Shilpa N Bhupathiraju, Katherine L Tucker, Shilpa N Bhupathiraju, Katherine L Tucker

Abstract

Background: Puerto Rican adults have prevalent metabolic abnormalities, but few studies have explored fruit and vegetable (FV) intake and coronary heart disease (CHD) risk in this population.

Objective: We tested the hypothesis that greater FV intake and variety are associated with a lower 10-y risk of CHD and C-reactive protein (CRP) concentrations.

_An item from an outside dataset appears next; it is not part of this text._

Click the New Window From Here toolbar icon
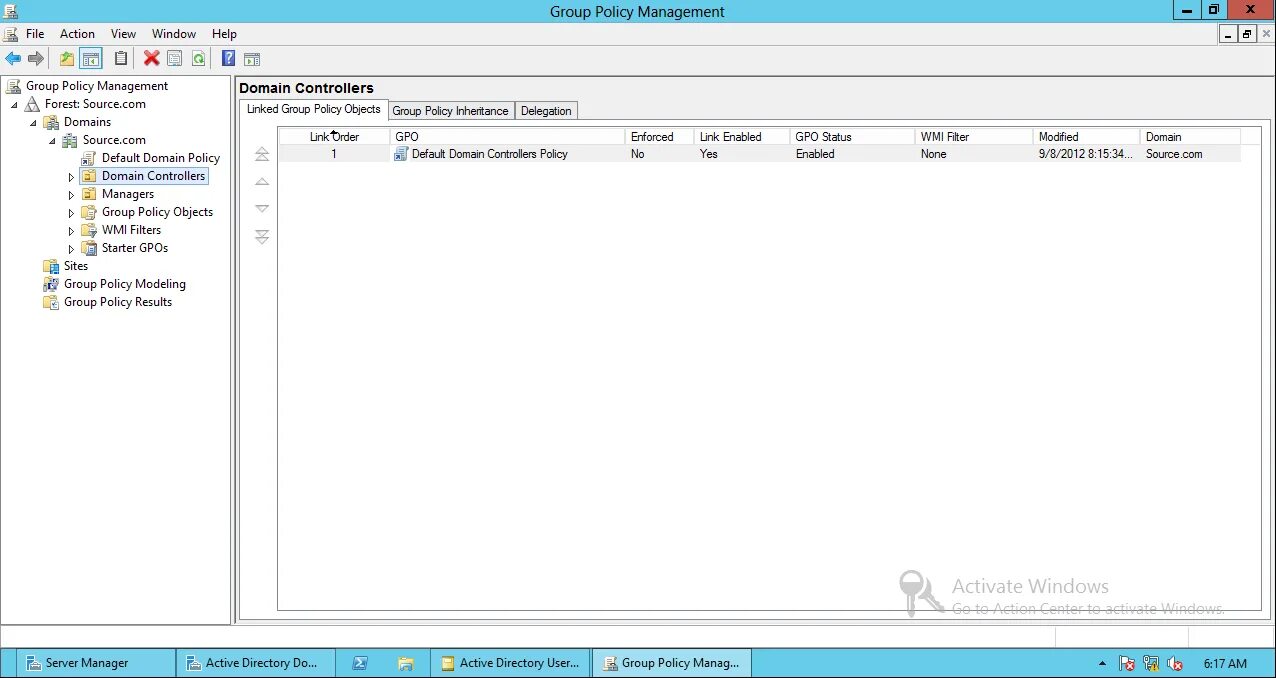1276x678 pixels. (x=251, y=58)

Design: In a cross-sectional study of ≈1200 Puerto Rican adults aged 45-75 y, we assessed FV intake with a food-frequency questionnaire. The 10-y risk of CHD was assessed with the Framingham risk score (FRS) in participants free of cardiovascular disease. CRP was measured in fasting serum.

Results: Variety, but not quantity, of FV intake was inversely associated with FRS after adjustment for the following: sex; waist circumference; perceived stress; alcohol use; intakes of energy, trans fatty acids, and saturated fatty acids; and use of supplements, cardiovascular medications, and diabetes medications (P = 0.02). However, the association was attenuated after adjustment for income (P = 0.11). Variety, but not quantity, was associated with a lower serum CRP concentration after adjustment for age, sex, smoking status, alcohol use, servings of FV, white blood cell count, diastolic blood pressure, diabetes, nonsteroidal antiinflammatory medication use, intakes of energy and vitamin B-6, waist circumference, perceived stress, and income. The adjusted odds of a high CRP concentration for those in the highest compared with the lowest tertile of FV variety was 0.68 (95% CI: 0.49, 0.94).

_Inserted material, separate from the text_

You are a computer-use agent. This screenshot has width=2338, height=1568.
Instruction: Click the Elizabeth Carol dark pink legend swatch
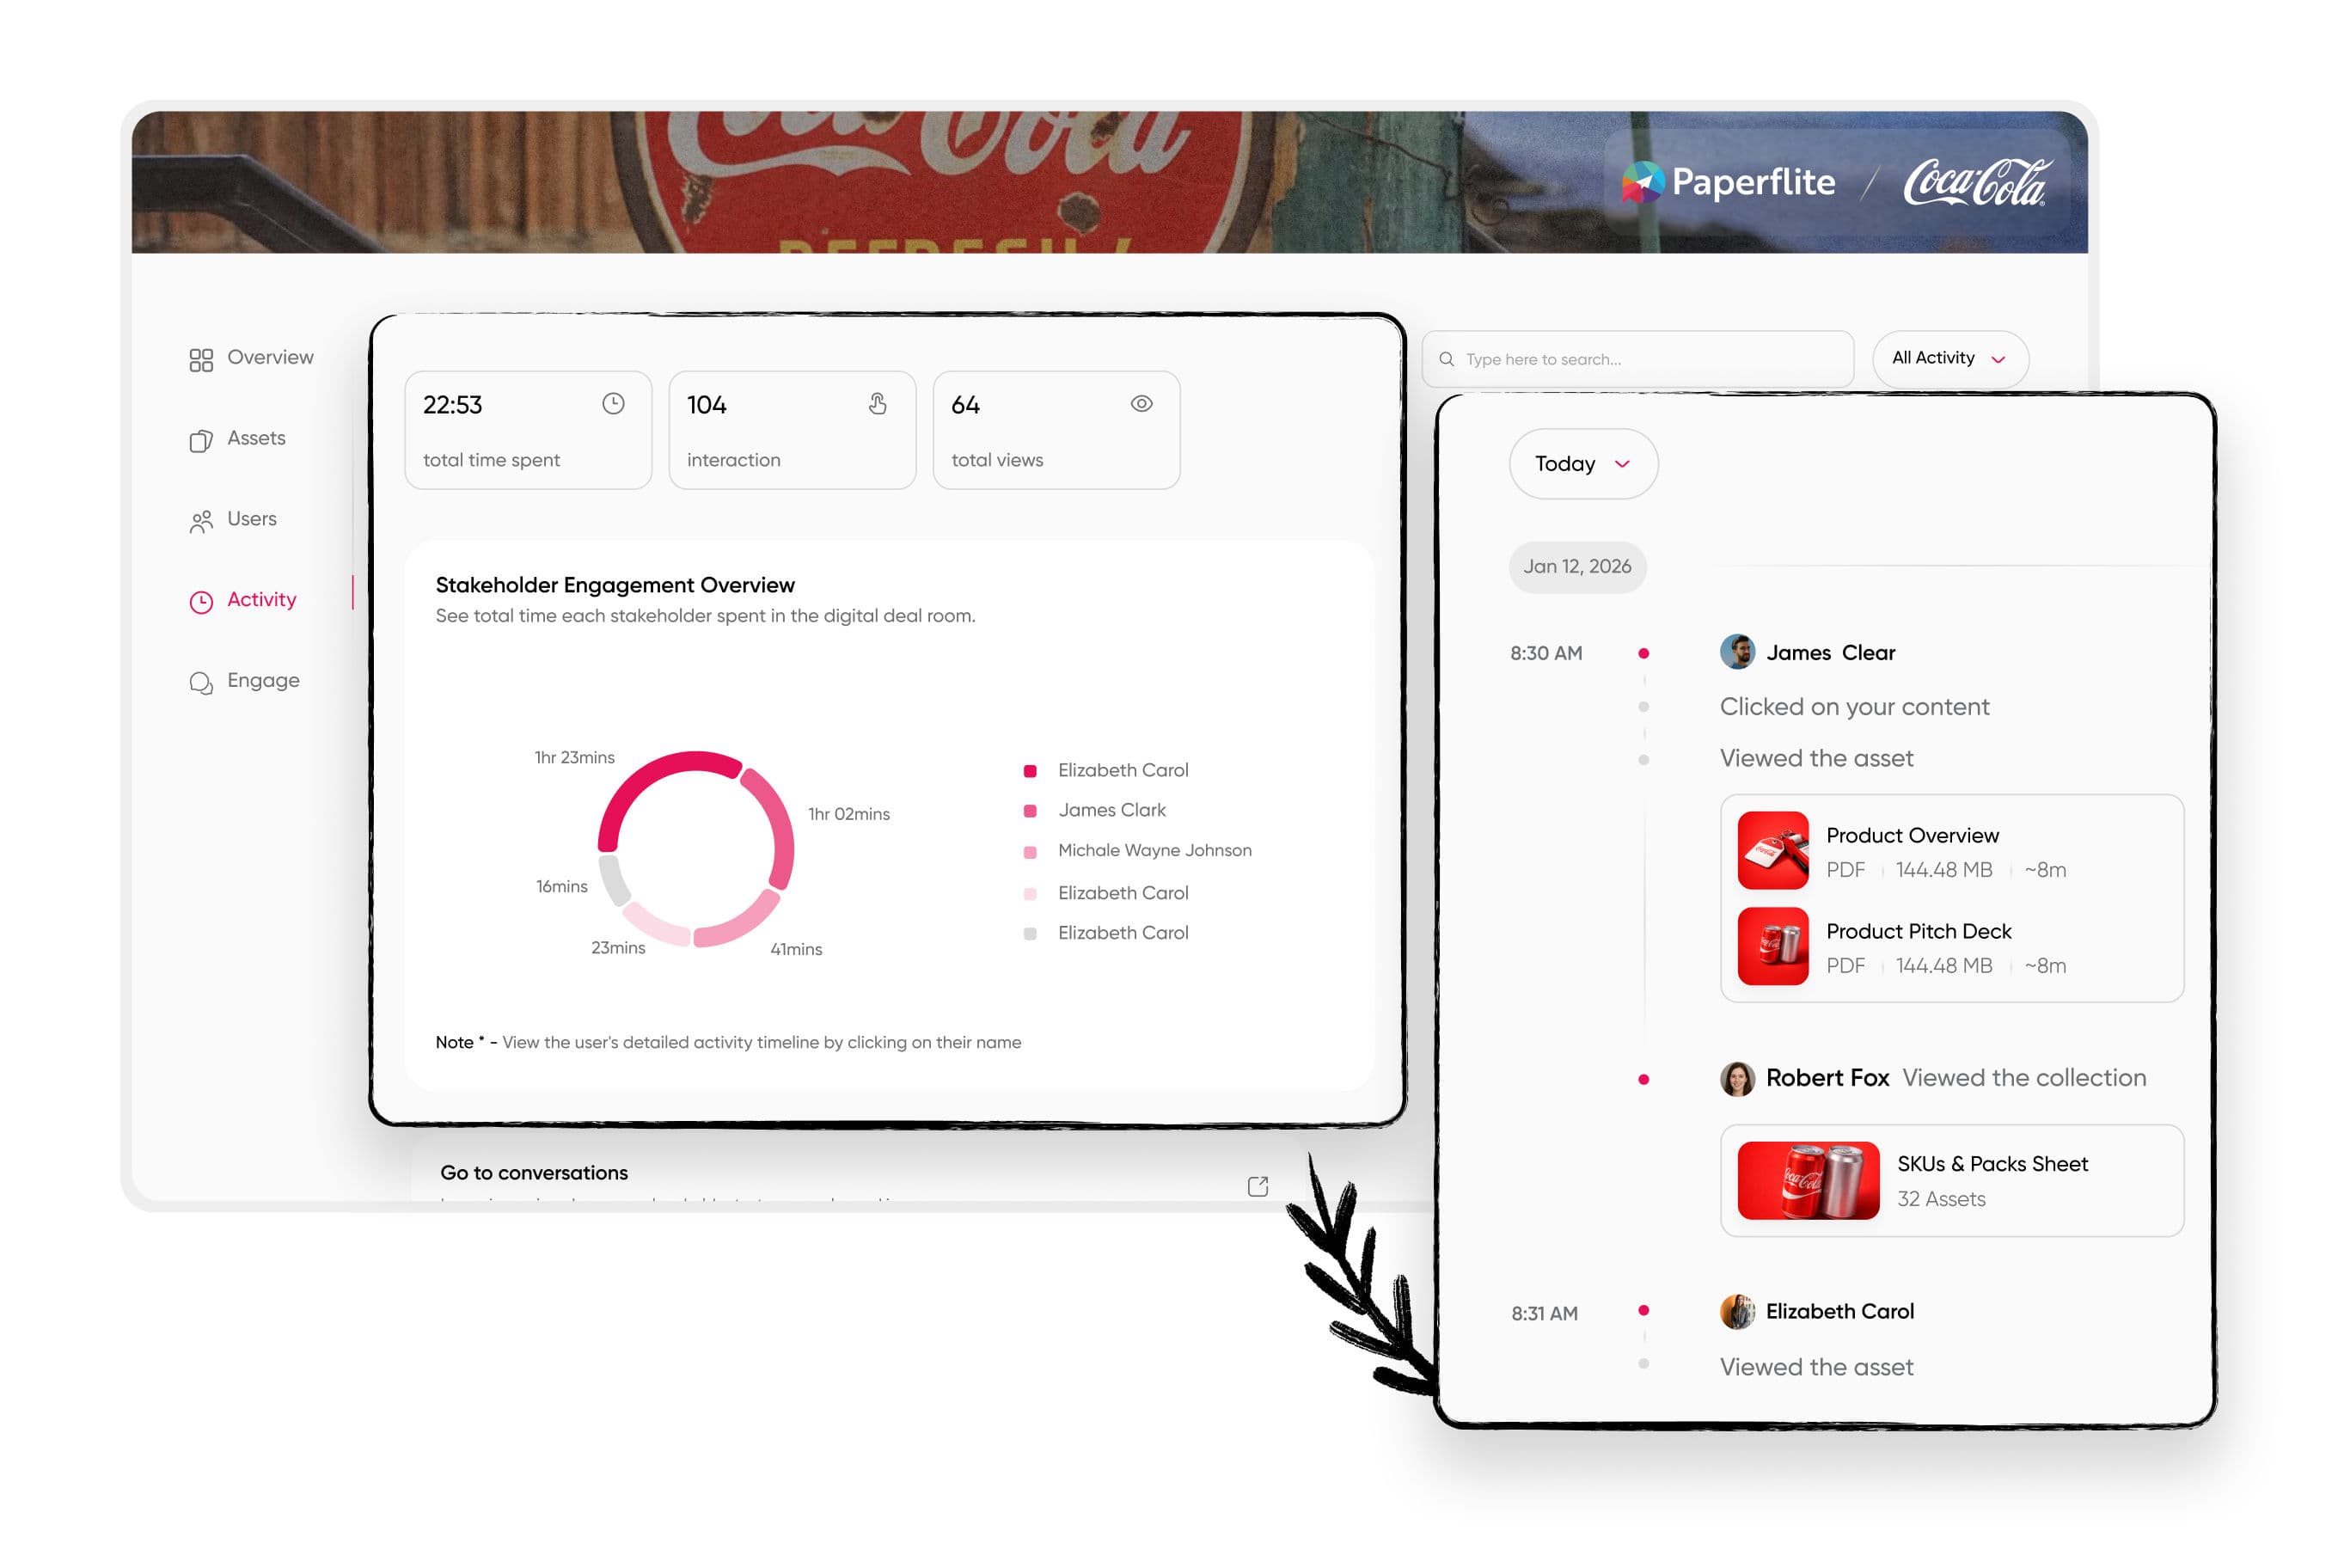tap(1030, 771)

Conclusions: FV variety, but not quantity, appears to be important in reducing inflammation. Although the results are suggestive, larger studies are needed to confirm a possible association with CHD risk score.

Figures

FIGURE 1.
FIGURE 1.
Flow diagram of participants included in the current analysis. 1Identified as of Puerto Rican descent. 2Met the exclusion criteria (eg, serious illness, moved from the study area, homeless, or hostile). 3Reasons for declining participation (eg, not interested, too busy, did not want blood drawn, length of study, or doctor/spouse advised against participation). 4Low Mini-Mental State Examination Score (MMSE; <10). 5Valid food-frequency questionnaire (FFQ; <10 questions left unanswered and energy intake between 600 and 4800 kcal or between 2510 and 20,083 kJ).
FIGURE 2.
FIGURE 2.
Odds ratios (95% CIs) of high C-reactive protein category across tertiles of fruit and vegetable intake (servings/d). Data were adjusted for age (y), sex, energy intake (kcal/d), smoking (current, former, or never), alcohol use (current, former, or never), white blood cell count (mm3), variety in fruit and vegetable intake (number of unique fruit and vegetables consumed at least once per month), waist circumference (cm), diastolic blood pressure (mm Hg), diabetes status (yes or no), perceived stress score, vitamin B-6 intake (mg/d), nonsteroidal antiinflammatory medication use (yes or no), and total household income (US$/y) by cumulative logistic regression (PROC LOGISTIC; SAS Institute, Cary, NC). Tertile 1, n = 383; tertile 2, n = 383; tertile 3, n = 383. REF, reference.
FIGURE 3.
FIGURE 3.
Odds ratios (95% CIs) of high C-reactive protein category across tertiles of fruit and vegetable variety (number of unique fruit and vegetables consumed at least once per month). Data were adjusted for age (y), sex, energy intake (kcal/d), smoking (current, former, or never), alcohol use (current, former, or never), white blood cell count (mm3), fruit and vegetable intake (servings/d), waist circumference (cm), diastolic blood pressure (mm Hg), diabetes status (yes or no), perceived stress score, vitamin B-6 intake (mg/d), nonsteroidal antiinflammatory medication use (yes or no), and total household income (US$/y) by using cumulative logistic regression (PROC LOGISTIC; SAS Institute, Cary, NC). Tertile 1, n = 386; tertile 2, n = 387; tertile 3, n = 386. REF, reference.